No momento, o tema que as entidades priorizam é a governança corporativa, por causa dos escândalos do passado. Mas meio ambiente e sociedade vêm ganhando relevância nos últimos anos, especialmente a partir de 2020, com a pandemia de covid-19. Ainda é baixa a recorrência de respostas relacionadas ao clima. “O risco climático, por exemplo, afeta o preço dos ativos”, lembra a líder de consultoria multi-ativos para América Latina da BlackRock, Cindy Shimoide. Segundo ela, os preços dos ativos ainda não refletem os fatores de sustentabilidade, e integrar métricas ESG é fundamental. “O processo já começou e está se acelerando”, completa.
Ainda há pouca transparência dos fundos de pensão quando se trata de sustentabilidade. Um relatório sobre o assunto é divulgado apenas por três entidades que participaram da pesquisa, todas de grande porte (investimentos de mais de R$ 10 bilhões). “Os fundos de pensão têm um grande poder de cobrar das investidas e do mercado um comprometimento ESG muito melhor do que têm. Nós somos grandes investidores. Quando vemos apenas três entidades fazendo o relatório de sustentabilidade, ficamos preocupados porque é um grande espelho do setor”, diz a coordenadora do comitê de sustentabilidade de Abrapp e do programa de responsabilidade socioambiental da Fundação Real Grandeza, Raquel Castelpoggi.

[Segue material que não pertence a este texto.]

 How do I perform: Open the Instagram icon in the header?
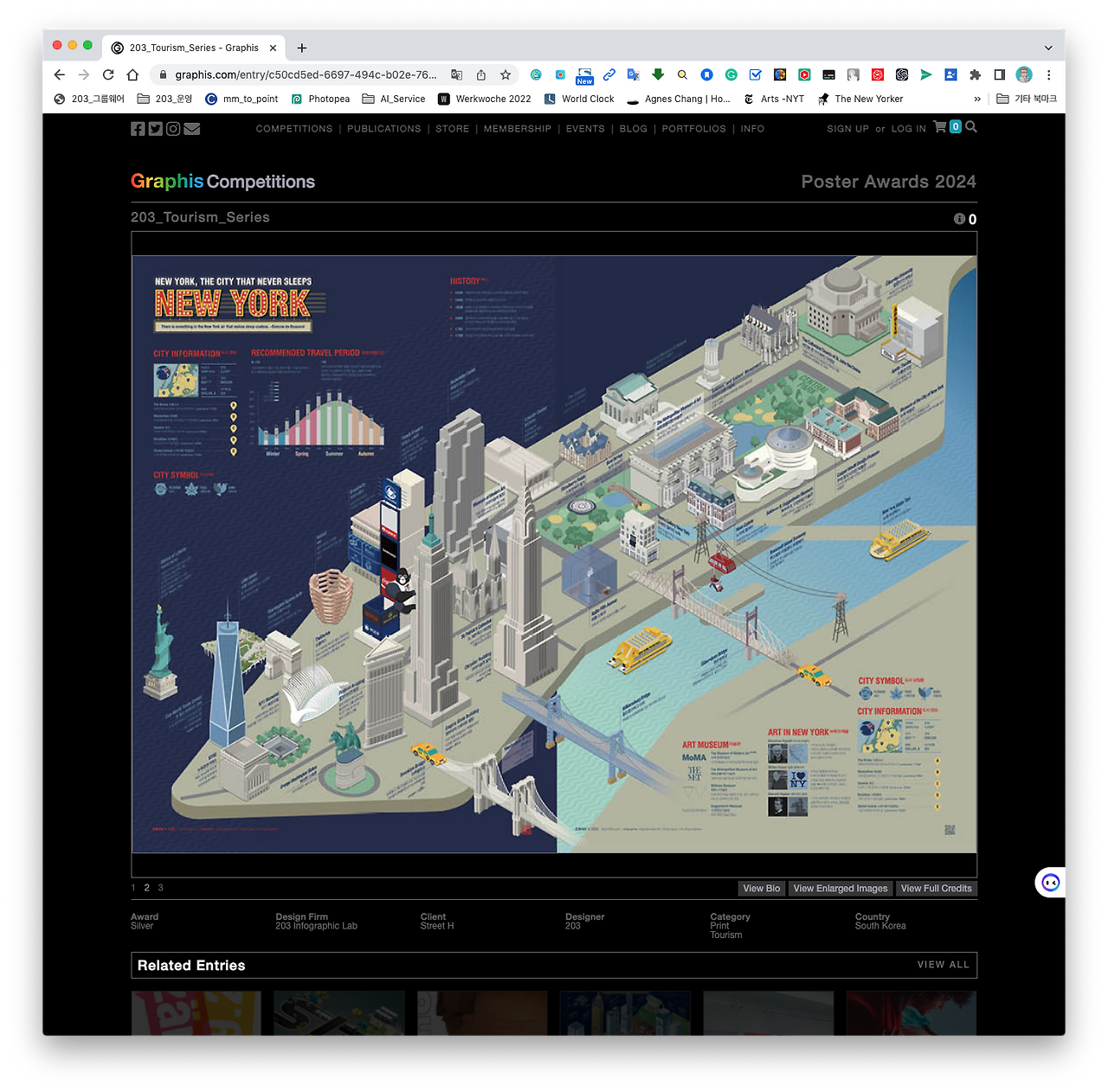[x=173, y=128]
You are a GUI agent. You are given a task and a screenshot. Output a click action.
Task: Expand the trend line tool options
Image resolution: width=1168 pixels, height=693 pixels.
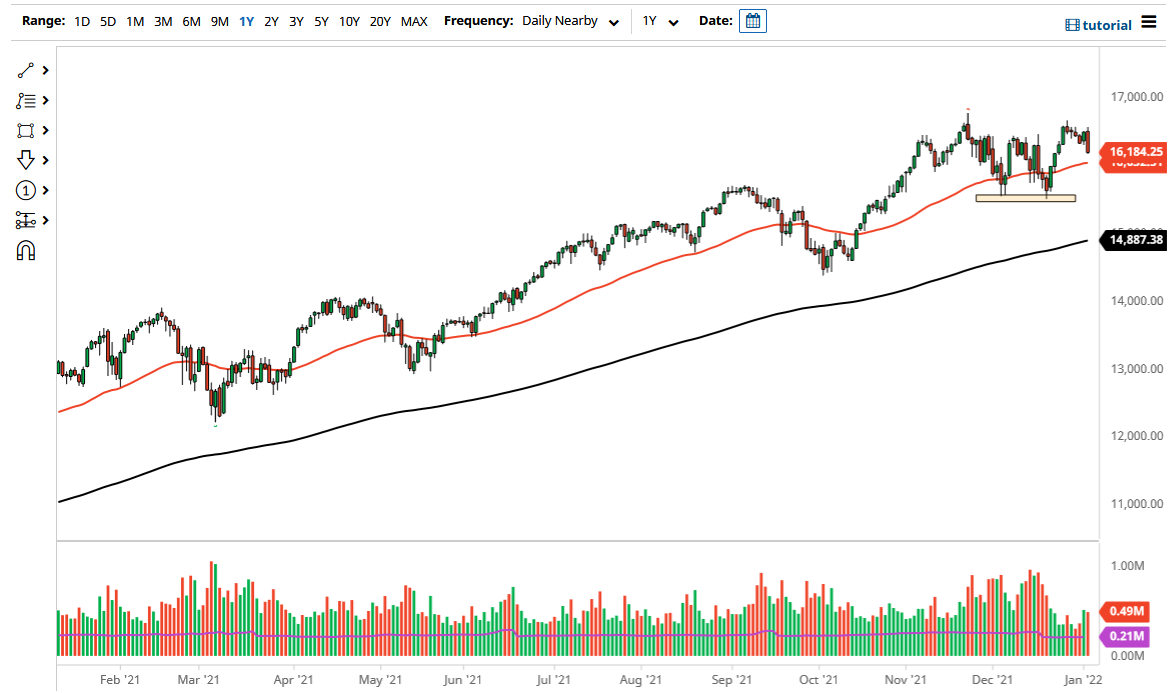[44, 70]
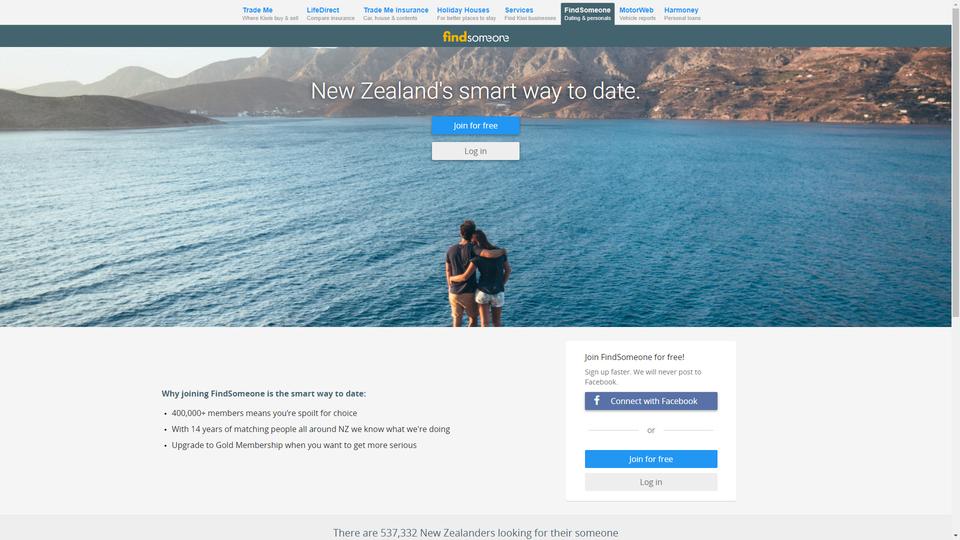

Especialmente as entidades menores precisam se organizar melhor sobre o tema, segundo as executivas da Abrapp. “A criação de uma política de sustentabilidade já seria um bom começo”, afirma Keite, que também é diretora de investimentos e previdência do Metrus, fundo de pensão dos metroviários de São Paulo.
O entendimento é de que as mudanças vão ocorrer gradualmente, com realinhamento dos portfólios voltados para as práticas ESG. “Ao montar um portfólio, sempre tentamos trazer um mix de gestores em diferentes estágios de maturidade e diferentes abordagens ESG”, disse a responsável pela área de investimentos sustentáveis da XP Advisory, Marina Cançado. É importante, segundo a executiva, que os fundos de pensão monitorem os resultados e acompanhem o engajamento dos gestores sobre o tema.
Essa também é uma recomendação da diretora de investimentos do fundo de pensão da Nestlé, Priscila Melo de Carvalho. “As fundações têm que olhar para gestores não só como provedor de serviço, mas parceiro da jornada”, afirmou, ao participar ontem do congresso da Abrapp. A Nestlé lançou um guia de investimento responsável e recomendou o engajamento dos fundos de pensão da empresa ao redor do mundo em incluir métricas ESG nos portfólios.
Os produtos ESG precisam se adequar à resolução 4.661, que trata dos investimentos das fundações e tem pontos como limites das alocações, lembra o sócio da consultoria Aditus, Guilherme Benites. “Fundações de maior porte, que possam fazer fundos exclusivos e impor sua política ESG para os gestores, têm mais facilidade para começar”, diz. No próximo ano, o movimento em direção a esses investimentos ainda deve ser tímido, especialmente por causa do ano eleitoral e incertezas que esse calendário traz para os mercados.
Por menor que seja a alocação, o primeiro passo precisa ser dado, sugere Marina, da XP. A tendência é que o assunto comece a ser discutido com mais facilidade dentro dos comitês das entidades. O exemplo de outras fundações também é importante para impulsionar o segmento. A XP, por exemplo, já foi procurada por outros fundos de pensão depois do anúncio, no início de outubro, de que a Volkswagen Previdência Privada (VWPP) fez um aporte de R$ 200 milhões em fundo exclusivo de crédito privado aderente às práticas ESG.